Please write out each of the lines below verbatim, from the first to the last.

▸ Records provided:
::::
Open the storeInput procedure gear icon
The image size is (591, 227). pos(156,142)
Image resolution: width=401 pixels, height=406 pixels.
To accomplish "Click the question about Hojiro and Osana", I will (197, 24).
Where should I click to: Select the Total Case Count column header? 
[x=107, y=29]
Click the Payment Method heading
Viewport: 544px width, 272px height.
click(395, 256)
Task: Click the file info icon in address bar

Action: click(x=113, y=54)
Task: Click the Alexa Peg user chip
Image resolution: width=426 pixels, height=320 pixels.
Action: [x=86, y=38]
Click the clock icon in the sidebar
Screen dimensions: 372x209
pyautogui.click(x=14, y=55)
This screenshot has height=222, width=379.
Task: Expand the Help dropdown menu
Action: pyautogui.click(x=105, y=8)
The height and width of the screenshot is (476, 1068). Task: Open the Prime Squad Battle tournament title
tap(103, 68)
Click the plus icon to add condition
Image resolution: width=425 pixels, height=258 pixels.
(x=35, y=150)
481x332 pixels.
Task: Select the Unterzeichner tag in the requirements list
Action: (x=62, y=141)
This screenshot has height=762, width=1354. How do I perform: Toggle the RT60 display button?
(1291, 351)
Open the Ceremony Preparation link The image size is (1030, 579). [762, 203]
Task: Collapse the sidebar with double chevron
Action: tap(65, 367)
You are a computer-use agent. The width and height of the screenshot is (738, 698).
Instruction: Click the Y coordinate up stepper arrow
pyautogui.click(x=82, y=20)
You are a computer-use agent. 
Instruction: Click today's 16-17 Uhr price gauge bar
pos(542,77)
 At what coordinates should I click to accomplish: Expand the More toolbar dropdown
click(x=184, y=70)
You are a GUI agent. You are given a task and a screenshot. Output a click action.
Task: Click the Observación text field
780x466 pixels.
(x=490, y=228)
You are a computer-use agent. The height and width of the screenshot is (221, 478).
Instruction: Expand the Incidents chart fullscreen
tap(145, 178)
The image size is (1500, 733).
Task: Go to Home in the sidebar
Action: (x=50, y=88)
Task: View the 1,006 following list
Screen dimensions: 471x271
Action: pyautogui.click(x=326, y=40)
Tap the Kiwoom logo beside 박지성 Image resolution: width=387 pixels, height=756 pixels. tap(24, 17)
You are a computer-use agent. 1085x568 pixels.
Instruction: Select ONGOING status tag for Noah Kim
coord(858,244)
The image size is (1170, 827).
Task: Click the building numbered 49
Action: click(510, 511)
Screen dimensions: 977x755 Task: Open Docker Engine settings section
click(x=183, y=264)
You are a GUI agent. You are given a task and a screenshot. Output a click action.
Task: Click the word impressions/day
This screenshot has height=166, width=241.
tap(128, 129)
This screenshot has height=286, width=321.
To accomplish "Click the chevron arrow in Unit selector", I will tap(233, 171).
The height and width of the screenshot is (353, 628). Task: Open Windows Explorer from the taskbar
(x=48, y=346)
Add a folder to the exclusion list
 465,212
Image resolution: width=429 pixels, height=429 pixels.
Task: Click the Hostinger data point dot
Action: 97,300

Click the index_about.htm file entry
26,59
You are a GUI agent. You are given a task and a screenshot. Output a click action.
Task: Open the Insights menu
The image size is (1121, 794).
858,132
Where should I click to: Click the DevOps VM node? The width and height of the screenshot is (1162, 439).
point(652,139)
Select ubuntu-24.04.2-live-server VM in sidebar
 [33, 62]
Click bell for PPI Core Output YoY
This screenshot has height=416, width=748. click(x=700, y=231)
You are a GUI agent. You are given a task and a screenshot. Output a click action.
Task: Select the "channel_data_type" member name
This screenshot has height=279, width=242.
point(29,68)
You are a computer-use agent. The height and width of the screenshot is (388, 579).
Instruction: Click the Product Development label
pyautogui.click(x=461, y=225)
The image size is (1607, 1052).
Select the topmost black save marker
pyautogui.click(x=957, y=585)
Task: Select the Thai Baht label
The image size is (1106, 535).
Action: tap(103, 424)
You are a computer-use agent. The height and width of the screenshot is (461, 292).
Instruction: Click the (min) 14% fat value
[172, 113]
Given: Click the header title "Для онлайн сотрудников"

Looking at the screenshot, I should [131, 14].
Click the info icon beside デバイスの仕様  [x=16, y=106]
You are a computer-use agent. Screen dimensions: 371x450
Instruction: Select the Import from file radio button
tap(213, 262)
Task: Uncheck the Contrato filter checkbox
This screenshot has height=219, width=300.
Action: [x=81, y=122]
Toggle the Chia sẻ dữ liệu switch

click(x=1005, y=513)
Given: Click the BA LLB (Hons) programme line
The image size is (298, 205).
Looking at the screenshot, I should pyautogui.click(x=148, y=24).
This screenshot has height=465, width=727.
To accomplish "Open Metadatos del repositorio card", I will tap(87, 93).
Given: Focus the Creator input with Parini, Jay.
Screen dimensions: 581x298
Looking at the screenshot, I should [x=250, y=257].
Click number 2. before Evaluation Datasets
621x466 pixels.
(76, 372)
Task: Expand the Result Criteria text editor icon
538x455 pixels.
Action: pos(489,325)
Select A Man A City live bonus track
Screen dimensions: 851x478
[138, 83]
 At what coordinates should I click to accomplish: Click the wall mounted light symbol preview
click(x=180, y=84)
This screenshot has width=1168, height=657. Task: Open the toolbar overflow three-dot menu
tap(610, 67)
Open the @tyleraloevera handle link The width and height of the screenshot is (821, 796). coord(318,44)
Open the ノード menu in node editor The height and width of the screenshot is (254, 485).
::::
▸ Result of this task:
Open the storeInput procedure gear icon
The image size is (591, 227). pos(156,142)
Image resolution: width=401 pixels, height=406 pixels.
To accomplish "Click the question about Hojiro and Osana", I will (197, 24).
Where should I click to: Select the Total Case Count column header? 
[x=107, y=29]
Click the Payment Method heading
Viewport: 544px width, 272px height.
click(395, 256)
Task: Click the file info icon in address bar

Action: click(x=113, y=54)
Task: Click the Alexa Peg user chip
Image resolution: width=426 pixels, height=320 pixels.
Action: [x=86, y=38]
Click the clock icon in the sidebar
Screen dimensions: 372x209
pyautogui.click(x=14, y=55)
This screenshot has height=222, width=379.
Task: Expand the Help dropdown menu
Action: pyautogui.click(x=105, y=8)
The height and width of the screenshot is (476, 1068). Task: Open the Prime Squad Battle tournament title
tap(103, 68)
Click the plus icon to add condition
Image resolution: width=425 pixels, height=258 pixels.
(x=35, y=150)
481x332 pixels.
Task: Select the Unterzeichner tag in the requirements list
Action: (x=62, y=141)
This screenshot has height=762, width=1354. How do I perform: Toggle the RT60 display button?
(1291, 351)
Open the Ceremony Preparation link The image size is (1030, 579). [762, 203]
Task: Collapse the sidebar with double chevron
Action: tap(65, 367)
You are a computer-use agent. The width and height of the screenshot is (738, 698).
Instruction: Click the Y coordinate up stepper arrow
pyautogui.click(x=82, y=20)
You are a computer-use agent. 
Instruction: Click today's 16-17 Uhr price gauge bar
pos(542,77)
 At what coordinates should I click to accomplish: Expand the More toolbar dropdown
click(x=184, y=70)
You are a GUI agent. You are given a task and a screenshot. Output a click action.
Task: Click the Observación text field
780x466 pixels.
(x=490, y=228)
You are a computer-use agent. The height and width of the screenshot is (221, 478).
Instruction: Expand the Incidents chart fullscreen
tap(145, 178)
The image size is (1500, 733).
Task: Go to Home in the sidebar
Action: (x=50, y=88)
Task: View the 1,006 following list
Screen dimensions: 471x271
Action: pyautogui.click(x=326, y=40)
Tap the Kiwoom logo beside 박지성 Image resolution: width=387 pixels, height=756 pixels. tap(24, 17)
You are a computer-use agent. 1085x568 pixels.
Instruction: Select ONGOING status tag for Noah Kim
coord(858,244)
The image size is (1170, 827).
Task: Click the building numbered 49
Action: click(510, 511)
Screen dimensions: 977x755 Task: Open Docker Engine settings section
click(x=183, y=264)
You are a GUI agent. You are given a task and a screenshot. Output a click action.
Task: Click the word impressions/day
This screenshot has height=166, width=241.
tap(128, 129)
This screenshot has height=286, width=321.
To accomplish "Click the chevron arrow in Unit selector", I will tap(233, 171).
The height and width of the screenshot is (353, 628). Task: Open Windows Explorer from the taskbar
(x=48, y=346)
Add a folder to the exclusion list
 465,212
Image resolution: width=429 pixels, height=429 pixels.
Task: Click the Hostinger data point dot
Action: 97,300

Click the index_about.htm file entry
26,59
You are a GUI agent. You are given a task and a screenshot. Output a click action.
Task: Open the Insights menu
The image size is (1121, 794).
858,132
Where should I click to: Click the DevOps VM node? The width and height of the screenshot is (1162, 439).
point(652,139)
Select ubuntu-24.04.2-live-server VM in sidebar
 [33, 62]
Click bell for PPI Core Output YoY
This screenshot has height=416, width=748. click(x=700, y=231)
You are a GUI agent. You are given a task and a screenshot. Output a click action.
Task: Select the "channel_data_type" member name
This screenshot has height=279, width=242.
point(29,68)
You are a computer-use agent. The height and width of the screenshot is (388, 579).
Instruction: Click the Product Development label
pyautogui.click(x=461, y=225)
The image size is (1607, 1052).
Select the topmost black save marker
pyautogui.click(x=957, y=585)
Task: Select the Thai Baht label
The image size is (1106, 535).
Action: tap(103, 424)
You are a computer-use agent. The height and width of the screenshot is (461, 292).
Instruction: Click the (min) 14% fat value
[172, 113]
Given: Click the header title "Для онлайн сотрудников"

Looking at the screenshot, I should [131, 14].
Click the info icon beside デバイスの仕様  [x=16, y=106]
You are a computer-use agent. Screen dimensions: 371x450
Instruction: Select the Import from file radio button
tap(213, 262)
Task: Uncheck the Contrato filter checkbox
This screenshot has height=219, width=300.
Action: [x=81, y=122]
Toggle the Chia sẻ dữ liệu switch

click(x=1005, y=513)
Given: Click the BA LLB (Hons) programme line
The image size is (298, 205).
Looking at the screenshot, I should pyautogui.click(x=148, y=24).
This screenshot has height=465, width=727.
To accomplish "Open Metadatos del repositorio card", I will tap(87, 93).
Given: Focus the Creator input with Parini, Jay.
Screen dimensions: 581x298
Looking at the screenshot, I should [x=250, y=257].
Click number 2. before Evaluation Datasets
621x466 pixels.
(76, 372)
Task: Expand the Result Criteria text editor icon
538x455 pixels.
Action: pos(489,325)
Select A Man A City live bonus track
Screen dimensions: 851x478
[138, 83]
 At what coordinates should I click to accomplish: Click the wall mounted light symbol preview
click(x=180, y=84)
This screenshot has width=1168, height=657. Task: Open the toolbar overflow three-dot menu
tap(610, 67)
Open the @tyleraloevera handle link The width and height of the screenshot is (821, 796). coord(318,44)
Open the ノード menu in node editor The height and width of the screenshot is (254, 485).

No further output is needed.